Kurikulum
Berbasis Kekerasan
Orangtua murid satu sekolah swasta di Pondok
Indah, Jakarta Selatan, melapor ke polisi karena anaknya menjadi korban
kekerasan dalam acara orientasi sekolah. Hasil visum membuktikan ada sundutan
rokok ke kulit korban oleh para seniornya.

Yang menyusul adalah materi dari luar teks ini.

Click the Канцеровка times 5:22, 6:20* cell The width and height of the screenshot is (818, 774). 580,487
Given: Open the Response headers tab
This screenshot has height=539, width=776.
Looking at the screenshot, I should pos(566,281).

Orangtua korban semula meminta pertanggungjawaban
sekolah, tetapi pihak sekolah menyatakan bahwa kejadian itu berada di luar
lingkungan pengawasan sekolah. Kekerasan tersebut, menurut pihak sekolah,
terjadi setelah program sekolah berakhir, Selasa (24 Juli 2012). Polisi menindaklanjutinya
dengan menyatakan akan memproses kasus itu sebagai tindakan pidana.

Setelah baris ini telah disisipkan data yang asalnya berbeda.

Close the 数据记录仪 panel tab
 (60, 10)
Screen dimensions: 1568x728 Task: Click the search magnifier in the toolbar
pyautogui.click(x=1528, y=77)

Bila diletakkan dalam kerangka politik pendidikan
di Indonesia, pertanyaan utamanya adalah soal mekanisme pembentukan karakter
peserta didik. Setelah kita menyerahkan anak kita kepada pihak sekolah melalui
mekanisme penjaringan dan pembayaran biaya operasional sekolah, lantas
bagaimana sekolah membentuk mental anak kita selama ini?

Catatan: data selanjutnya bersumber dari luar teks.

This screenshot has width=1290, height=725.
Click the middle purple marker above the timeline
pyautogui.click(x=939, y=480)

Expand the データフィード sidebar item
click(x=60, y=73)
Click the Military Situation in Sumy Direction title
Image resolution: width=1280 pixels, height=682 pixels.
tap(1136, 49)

Bila direfleksikan lebih luas lagi dalam sistem
pendidikan nasional, bagaimana mekanisme perundang-undangan mengantisipasi
salah bentuk karakter yang bisa saja terjadi di tengah-tengah proses
belajar-mengajar?
Salah
Bentuk Identitas
Kasus kekerasan di sekolah selama ini hanya
dipandang melalui perspektif pencarian jati diri individu remaja. Hal itu
sekurang-kurangnya menggunakan perspektif psikologi perkembangan. Bila
mengikuti nalar disiplin ilmu tersebut, remaja digambarkan berada pada upaya
mengidentifikasi diri melalui setumpuk pengalaman lingkungan sosial yang sudah
ada.
Erik Erikson (1998: 231) menyebutkan delapan
krisis dalam kehidupan manusia. Jika melihat tabel krisis tiap fase kehidupan,
krisis remaja adalah krisis yang kelima, yakni antara umur 13-19 tahun. Nilai
utamanya adalah penguatan keyakinan individu. Untuk memperoleh keyakinan itu,
menurut dia, seorang remaja akan terombang-ambing pada dua hal: memperoleh
identitas atau mengalami kebingungan peran.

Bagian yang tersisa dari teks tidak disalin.